We read in Acts 13:48, "And as many as had been appointed to eternal life believed." The phrase, "had been appointed," is the Greek periphrastic pluperfect, hsan tetagmenoi. This can be either middle or passive in meaning since perfect participles only have one form to express the passive and the middle (reflexive) meaning. I think it has a middle meaning here. When we see the word used in the aorist, which has different forms for the middle and passive, its normal use seems to be in the middle. Acts 28:23 looks as though it would be active when you read the New King James translation, but when we look at the Greek, it's a middle.
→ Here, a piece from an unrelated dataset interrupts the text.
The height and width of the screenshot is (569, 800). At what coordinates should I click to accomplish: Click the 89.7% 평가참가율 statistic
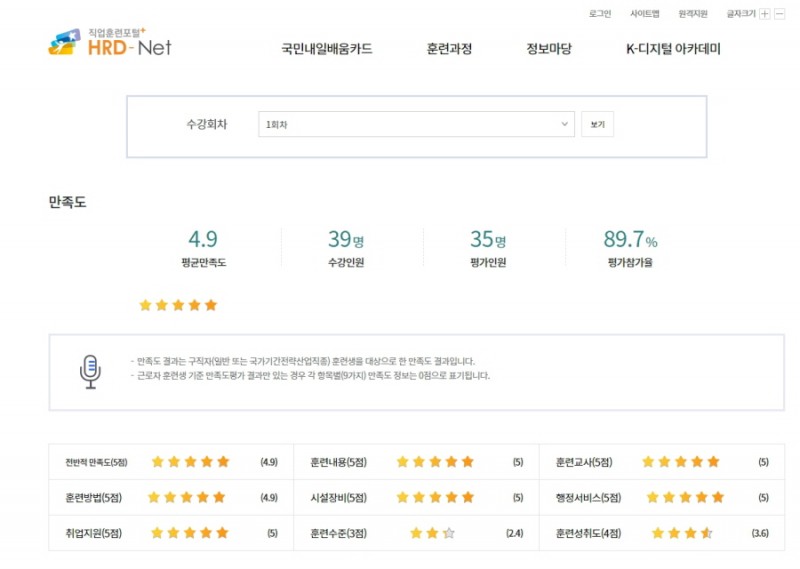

Also, in 1 Corinthians 16:15, the word is active in the Greek, but the meaning of the thought is definitely middle.

If we took the meaning of the clause in 1 Corinthians 16:15 and used it in Acts 13:48, we would have, "As many as had devoted themselves unto eternal life, believed." This verb, tassw, can have a number of meanings. Bauer's second American edition and Moulton and Milligan give the following meanings: to classify, place or station something in a fixed spot, appoint to or establish in an office, to put someone in charge, assign, be classed among those possessing, devote, order, fix, determine, allot, pay, tell, arrange, or agree. I think dispose fits just fine in the ideas related by all these words.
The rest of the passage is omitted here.